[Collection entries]
· · · · ·

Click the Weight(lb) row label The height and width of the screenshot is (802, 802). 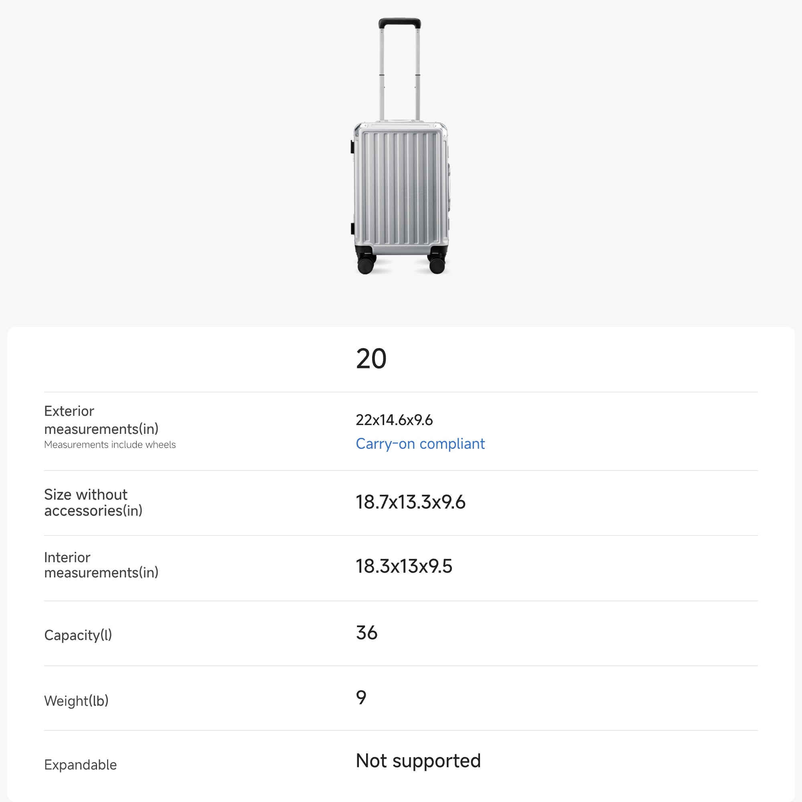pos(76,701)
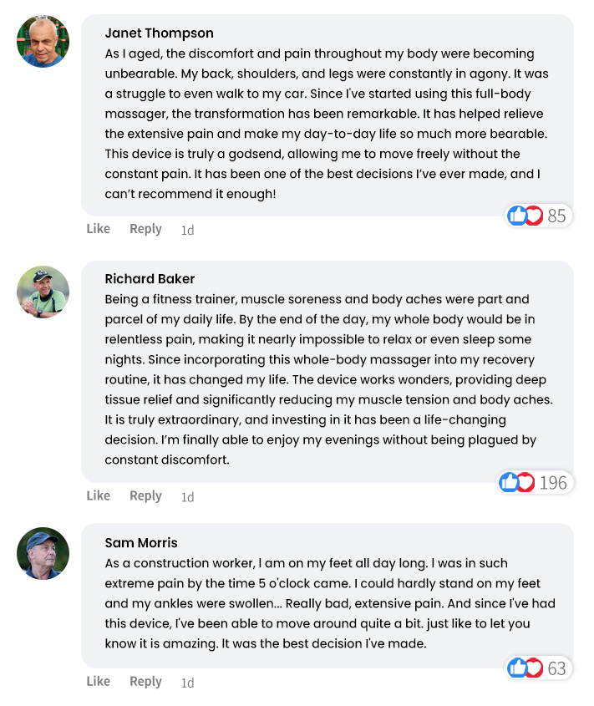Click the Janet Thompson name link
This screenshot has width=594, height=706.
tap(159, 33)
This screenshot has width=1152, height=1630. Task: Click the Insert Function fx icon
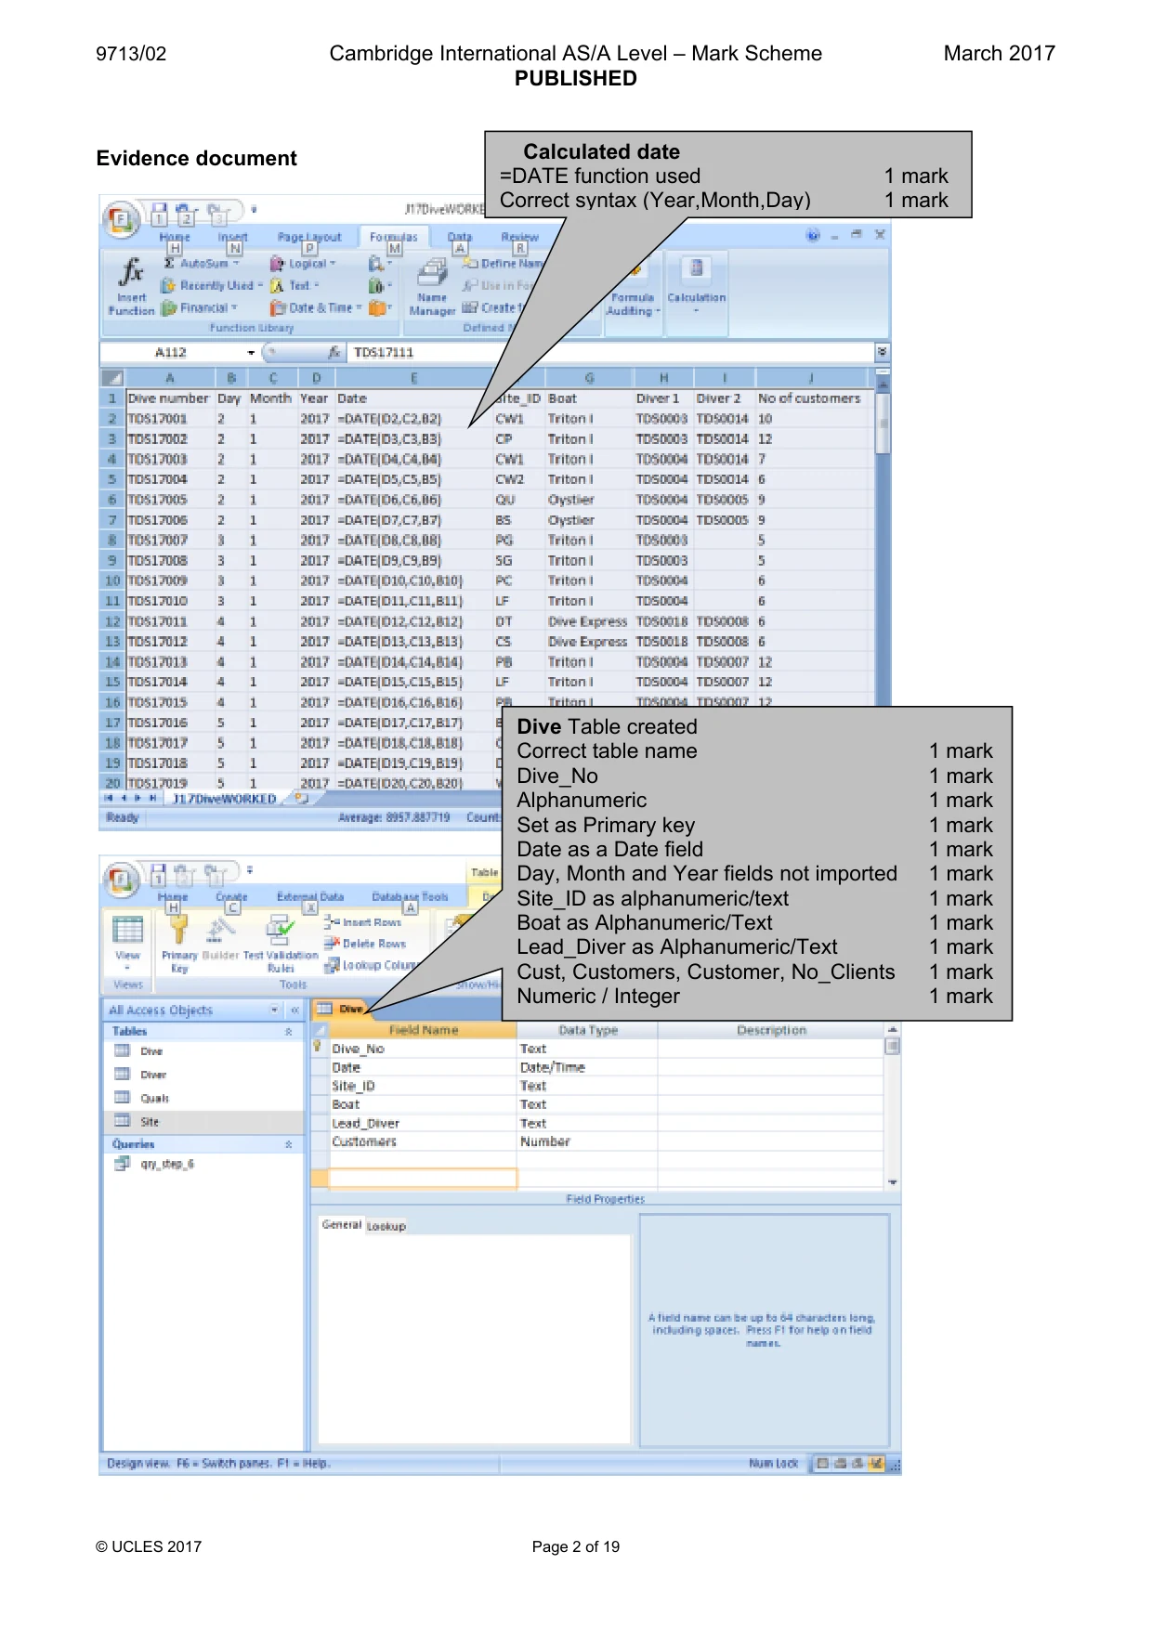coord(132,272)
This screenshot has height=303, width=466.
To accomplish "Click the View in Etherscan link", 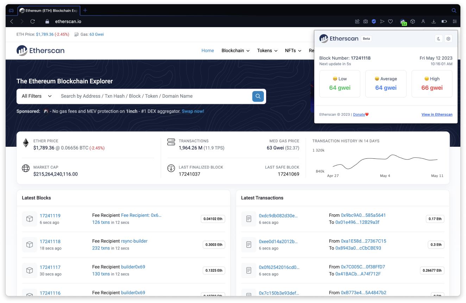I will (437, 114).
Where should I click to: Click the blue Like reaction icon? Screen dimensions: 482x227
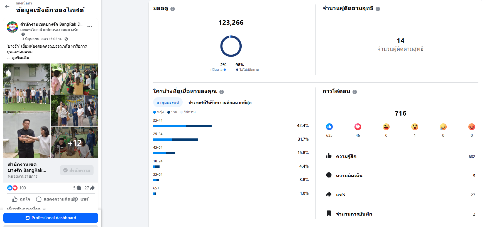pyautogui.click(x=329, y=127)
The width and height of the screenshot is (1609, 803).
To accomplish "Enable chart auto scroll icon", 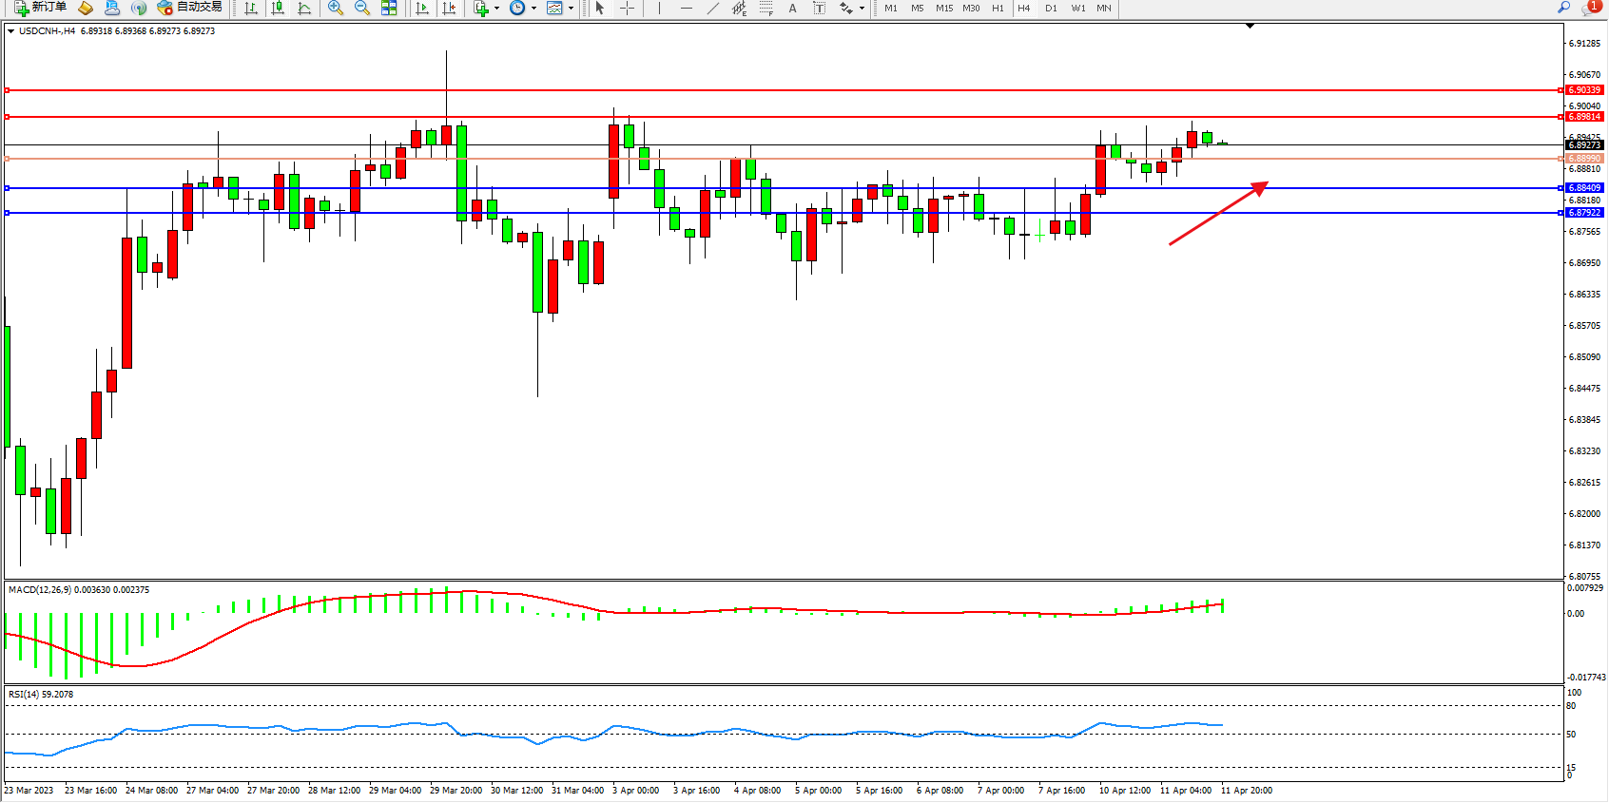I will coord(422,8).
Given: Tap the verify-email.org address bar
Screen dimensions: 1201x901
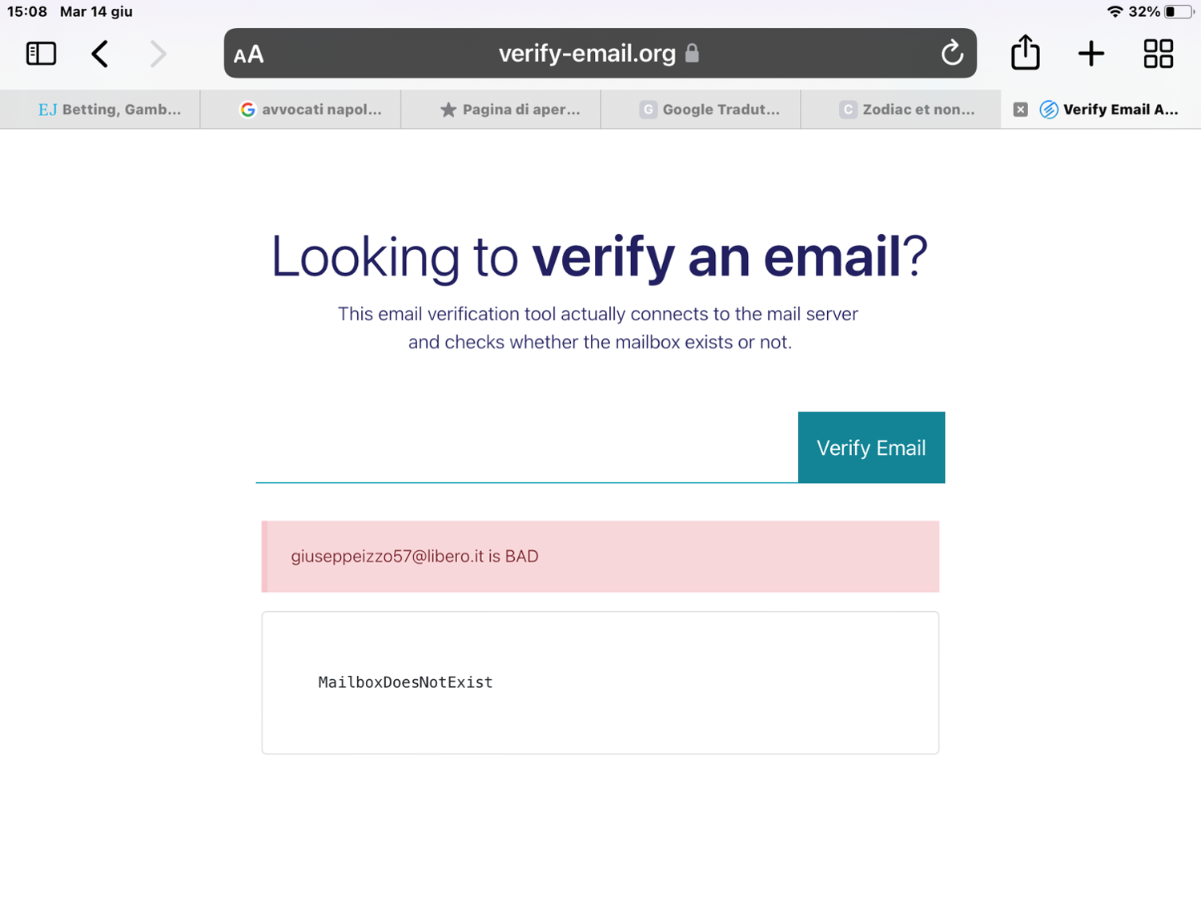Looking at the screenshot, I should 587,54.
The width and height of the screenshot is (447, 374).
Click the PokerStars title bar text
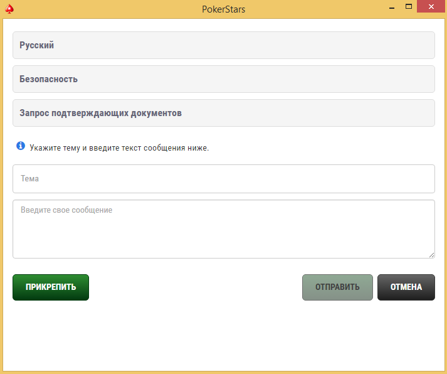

· · · · ·

From the line containing "Given: Tap the verify-email.org address bar" through the last line of the records, both included, output those lines exactly and nothing else; skip the pictures.

Given: Tap the verify-email.org address bar
Screen dimensions: 1201x901
Looking at the screenshot, I should 587,54.
The width and height of the screenshot is (447, 374).
Click the PokerStars title bar text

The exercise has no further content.